Why We Have Bomb Detection for Airline Baggage
Today, December 21, 2017, is the 29th anniversary of the second most deadly terrorist attack against the US (after 9/11) and the worst air disaster and terrorist attack against the UK in history. The Pan Am 103 bombing over Lockerbie, Scotland killed 270 (189 Americans) on a flight from Frankfurt to London to New York to Detroit.
There had been warnings of such an attack before Christmas on an American flight from Frankfurt to the US in the weeks before, but under FAA rules, threats were not made public. However, notices of the warning were posted at US Embassy bulletin boards and known to those with US or airline security connections.
After this attack, bomb detectors were installed for checked baggage and the law was changed to provide that credible threats should be made known to threatened passengers and flight crews. But these reforms did not occur without strong citizen action.
They were spearheaded by the victim families who organized an over 1,000 strong group that on the 103rd day after the bombing descended on Washington DC. Paul Hudson chaired and co-organized the group. They met with President George HW Bush in the Oval Office for over an hour and then visited all 100 Senate offices demanding to know their position on an independent investigation. A lobbying and petition drive followed that, and in two months they persuaded a majority of the Senate and the President, notwithstanding the opposition of the Secretaries of Transportation, State, Defense and the CIA.
This campaign resulted in a President’s Commission on Aviation Security and Terrorism (1989), enactment of the Aviation Security Improvement Act of 1990, strong UN sanctions against Libya (1993-2004) after evidence showed it to be responsible.
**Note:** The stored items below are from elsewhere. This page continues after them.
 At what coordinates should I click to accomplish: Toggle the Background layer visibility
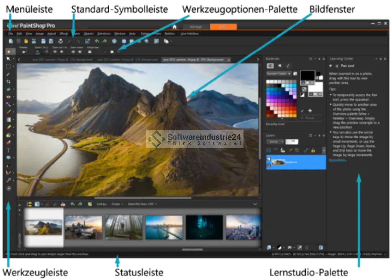268,159
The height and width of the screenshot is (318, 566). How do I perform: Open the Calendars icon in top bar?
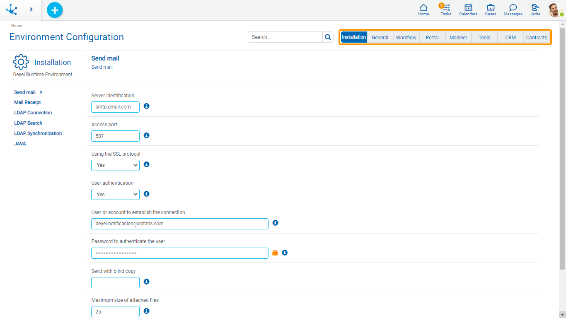coord(468,10)
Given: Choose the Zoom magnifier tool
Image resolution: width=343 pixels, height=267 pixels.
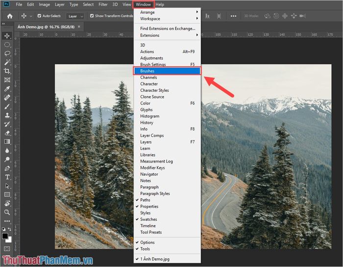Looking at the screenshot, I should pyautogui.click(x=7, y=212).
Civil lawsuits against Pan Am and avoidance by passengers caused it to declare bankruptcy, and sanctions coupled with civil lawsuits and changes in the foreign sovereign immunity law against Libya resulted in nearly $3 billion being paid by Libya in compensation to the victims of its state sponsored terrorism. Two Libyans were also indicted and one convicted. Other suspects remain at large in Libya and elsewhere.
Separately a Pan Am pilot Bruce Smith who lost his wife on Pan Am 103 single-handedly persuaded the airlines and the US Government to establish a $10 million Aviation Terrorism Reward Program that has thwarted several other aviation terrorism plots and led to breakthroughs in criminal investigations, prosecutions, and convictions.
Today, the US remains under terrorist threat, particularly during the holiday season, though now mainly by non state actors.